(Element and text position data)
______________________________

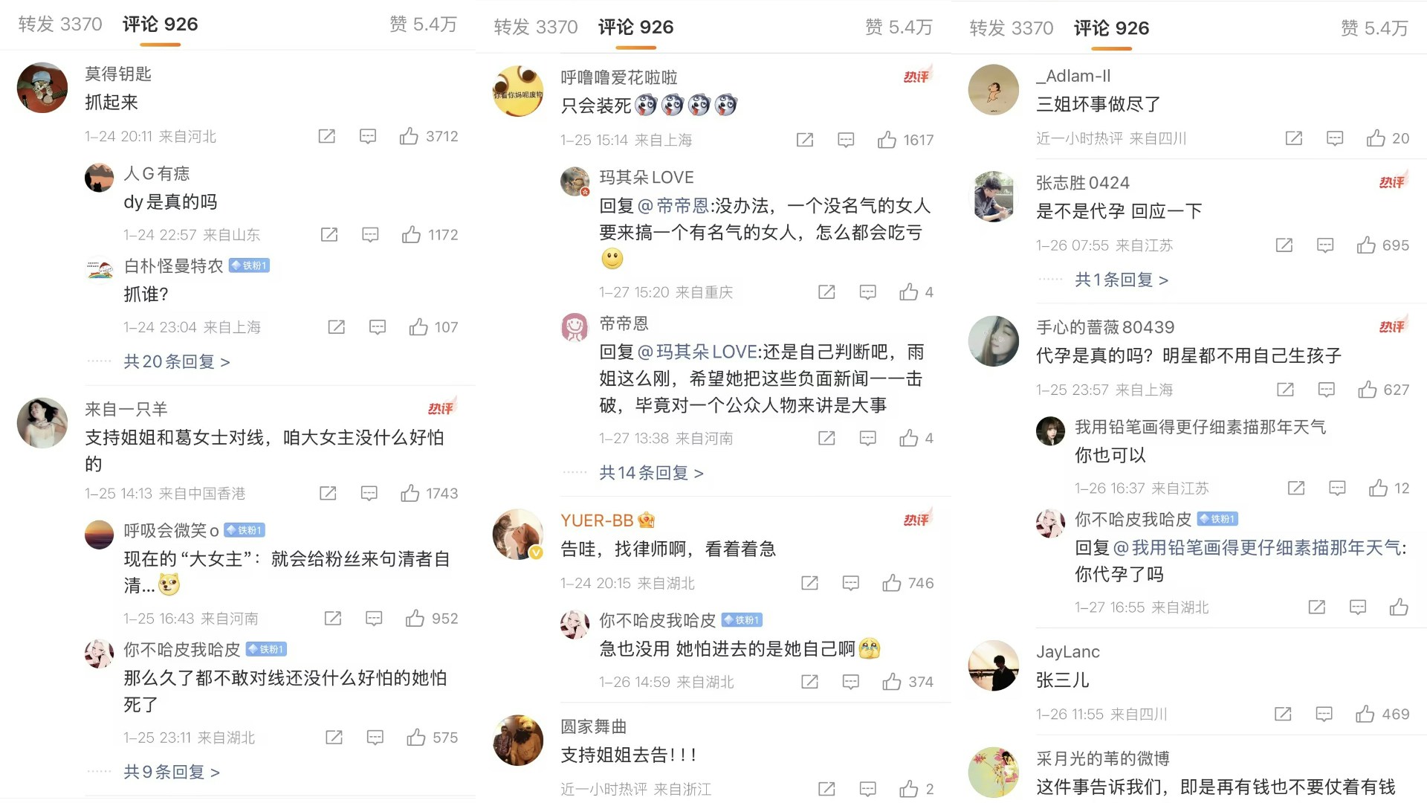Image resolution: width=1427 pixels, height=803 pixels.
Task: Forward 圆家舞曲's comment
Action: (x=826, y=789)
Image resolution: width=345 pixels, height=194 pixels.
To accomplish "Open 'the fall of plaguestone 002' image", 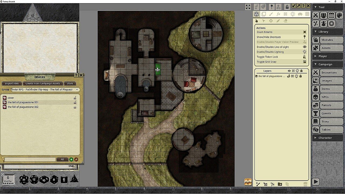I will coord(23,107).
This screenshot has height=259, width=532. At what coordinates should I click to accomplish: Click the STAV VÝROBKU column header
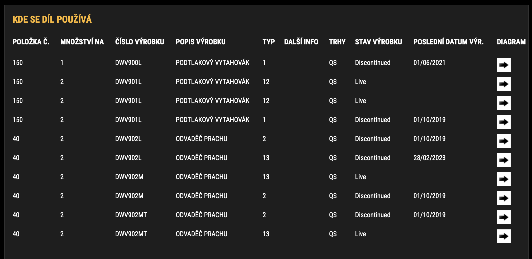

______________________________

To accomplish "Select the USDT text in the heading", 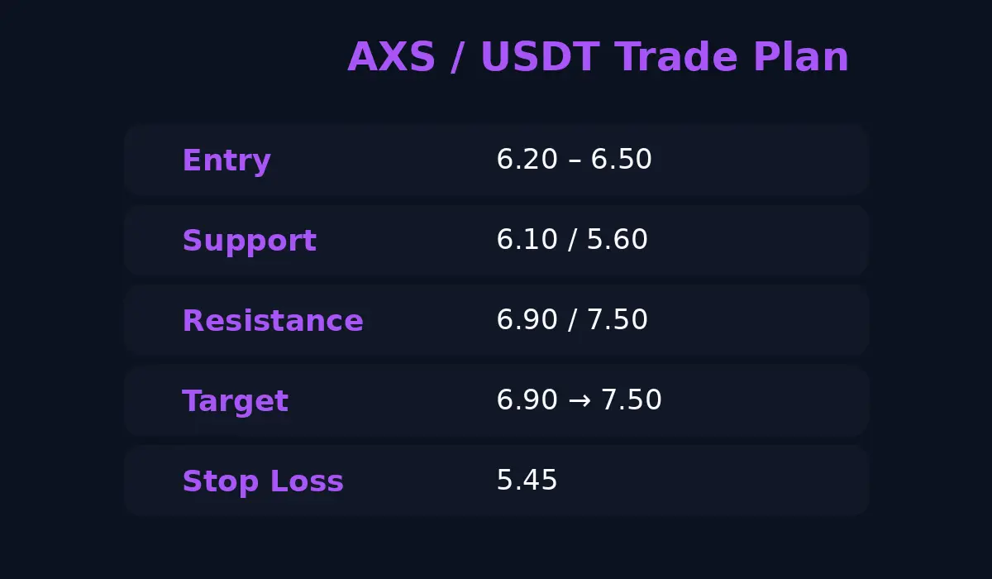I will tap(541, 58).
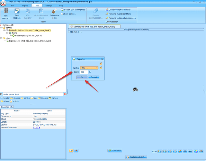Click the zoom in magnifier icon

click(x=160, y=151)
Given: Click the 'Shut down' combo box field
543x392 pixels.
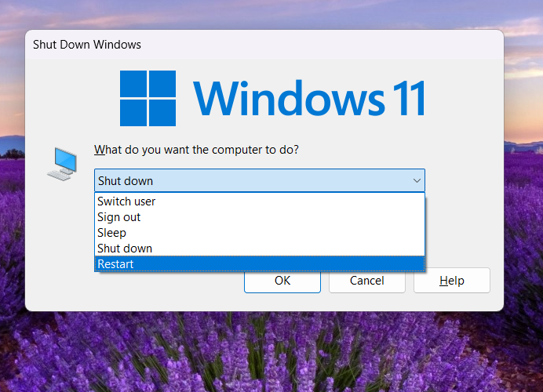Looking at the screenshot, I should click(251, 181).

______________________________

| EXERCISE GOAL |
Recast everything from the line containing "Given: Click the 'Shut down' combo box field" down to the line containing "Looking at the" as a numbered list, skipping any blank lines and omitting the pictures.

| SOLUTION TO THIS TASK |
1. Given: Click the 'Shut down' combo box field
2. 543x392 pixels.
3. Looking at the screenshot, I should click(251, 181).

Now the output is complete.